We have seen over the last couple of weeks the controversy over Guilford County's website purchase, and Skip Alston's role in that matter. In addition, we witnessed Alston's attack on Billy Yow. Finally, we learned that his civil rights museum is laying off its chief fundraiser-- after having made numerous other layoffs last year.
Yesterday, I made a request of the city of Greensboro to furnish information regarding the amount of the monthly lease that the civil rights museum and the Sit-In Movement organization pays for the real estate occupied in downtown Greensboro. My opinion is that the city should be able to furnish this information because I think it had been providing funds for the non-profit. This information is important, because Mr. Alston has been one of the owners of the building that houses the civil rights museum.

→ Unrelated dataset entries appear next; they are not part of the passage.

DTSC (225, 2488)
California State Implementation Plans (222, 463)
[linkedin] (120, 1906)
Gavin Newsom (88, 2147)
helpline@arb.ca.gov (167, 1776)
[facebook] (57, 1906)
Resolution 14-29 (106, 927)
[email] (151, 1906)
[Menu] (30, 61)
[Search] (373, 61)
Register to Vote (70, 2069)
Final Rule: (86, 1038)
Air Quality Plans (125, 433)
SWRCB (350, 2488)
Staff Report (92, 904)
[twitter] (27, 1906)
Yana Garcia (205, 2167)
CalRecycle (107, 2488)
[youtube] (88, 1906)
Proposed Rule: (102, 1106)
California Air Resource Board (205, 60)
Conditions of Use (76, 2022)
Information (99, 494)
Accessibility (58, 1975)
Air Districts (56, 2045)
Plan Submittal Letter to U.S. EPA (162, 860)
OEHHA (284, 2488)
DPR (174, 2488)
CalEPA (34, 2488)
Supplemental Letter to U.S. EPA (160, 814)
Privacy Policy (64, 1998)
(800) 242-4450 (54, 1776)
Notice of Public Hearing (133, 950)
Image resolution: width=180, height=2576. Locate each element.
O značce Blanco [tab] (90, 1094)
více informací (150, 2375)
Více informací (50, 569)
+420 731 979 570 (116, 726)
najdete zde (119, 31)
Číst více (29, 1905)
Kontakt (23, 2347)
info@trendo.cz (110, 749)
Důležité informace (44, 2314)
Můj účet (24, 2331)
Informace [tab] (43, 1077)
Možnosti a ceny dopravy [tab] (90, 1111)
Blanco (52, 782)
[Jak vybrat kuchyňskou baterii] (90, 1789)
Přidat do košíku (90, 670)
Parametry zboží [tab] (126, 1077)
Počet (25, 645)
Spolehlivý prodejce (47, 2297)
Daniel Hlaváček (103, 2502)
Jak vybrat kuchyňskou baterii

Last night, Keith Brown posted a document that demonstrates the civil rights museum's expenses as reported on a required federal tax form. The only line item I found that might represent lease expense is the $49,200 spent for "occupancy". It should be noted this was for the calendar year 2009, before the museum opened. If this was, in fact, the annual lease expense, it is a reasonable question to ask for how many years the organization has been paying lease expense to the property owners prior to the opening of the museum.
My recollection is that Alston, Earl Jones and Skip Moore have been owners of the building in which the civil rights museum is located. (Moore is the Weaver Foundation president who has been a key officer with Action Greensboro). I ask readers to provide additional details on this point, and to correct me if I am wrong about those names.
In any event, it would be useful to know with certainty how much the owners of the building have been paid over the years; what they are being paid for the lease at this time; and whether they have been paid while civil rights museum employees are simultaneously being laid off.
Some will make the case that they deserve an equitable return for their investment in the building. And I know that at least some of the owners had made an investment in the building, and accrued little or no rental income for a significant period of time.
But the fact is that the Melderec con Simkins crowd made the museum a high agenda item several years ago for public funding by the city. The business aspects of the museum therefore must be open for public scrutiny; and the leasing arrangement needs to be fully explained to the public.
Some of us continue to think it is of questionable ethics if Mr. Alston were to chair the museum board, act as a high-ranking local elected official, be a key player in a local political machine/PAC, and receive local governmental funding for the museum. It would compound the problem if he were accruing rental income from the arrangement. And it would be even worse if museum employees were being laid off, and he had been doing these things.